* _WHAT TO WORK ON_
Which lines in the entries below contain the string "agent"? Show each of them in full.

* _RECORDS PROVIDED_
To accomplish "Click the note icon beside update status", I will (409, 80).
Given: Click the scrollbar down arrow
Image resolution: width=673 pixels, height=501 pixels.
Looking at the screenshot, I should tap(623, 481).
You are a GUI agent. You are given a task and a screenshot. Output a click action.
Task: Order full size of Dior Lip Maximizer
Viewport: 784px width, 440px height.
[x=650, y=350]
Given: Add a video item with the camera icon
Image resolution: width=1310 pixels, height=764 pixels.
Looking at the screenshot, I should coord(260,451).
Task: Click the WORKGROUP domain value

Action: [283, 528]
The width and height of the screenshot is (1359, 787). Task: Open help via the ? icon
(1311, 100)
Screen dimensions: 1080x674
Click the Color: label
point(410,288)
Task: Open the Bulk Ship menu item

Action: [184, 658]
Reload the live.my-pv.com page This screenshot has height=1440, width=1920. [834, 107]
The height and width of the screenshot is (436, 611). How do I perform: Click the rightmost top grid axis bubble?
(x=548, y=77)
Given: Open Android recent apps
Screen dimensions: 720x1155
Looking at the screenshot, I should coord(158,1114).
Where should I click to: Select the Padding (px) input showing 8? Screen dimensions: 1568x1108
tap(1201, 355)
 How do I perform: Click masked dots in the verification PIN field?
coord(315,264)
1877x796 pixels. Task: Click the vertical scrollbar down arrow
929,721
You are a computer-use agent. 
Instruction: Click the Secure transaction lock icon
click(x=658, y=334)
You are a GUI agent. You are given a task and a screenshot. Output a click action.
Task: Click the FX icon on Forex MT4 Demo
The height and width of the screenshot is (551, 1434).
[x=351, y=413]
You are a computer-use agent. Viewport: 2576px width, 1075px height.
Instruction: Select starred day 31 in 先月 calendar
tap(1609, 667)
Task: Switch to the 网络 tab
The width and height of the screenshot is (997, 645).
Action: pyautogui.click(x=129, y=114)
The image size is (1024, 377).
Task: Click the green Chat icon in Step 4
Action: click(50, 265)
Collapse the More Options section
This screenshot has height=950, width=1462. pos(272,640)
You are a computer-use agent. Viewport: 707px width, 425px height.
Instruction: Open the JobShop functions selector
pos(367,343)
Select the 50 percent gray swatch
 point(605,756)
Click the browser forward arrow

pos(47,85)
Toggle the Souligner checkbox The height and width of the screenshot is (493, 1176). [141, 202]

* _ANSWER AREA_
You are a GUI agent. You are given a task and a screenshot. Output a click action.
You are a computer-use agent. 
You are a GUI agent. You are given a task and a screenshot. Output a click action.
You are a computer-use agent. Viewport: 2576px width, 1075px height.
You are a computer-use agent. Viewport: 707px width, 425px height.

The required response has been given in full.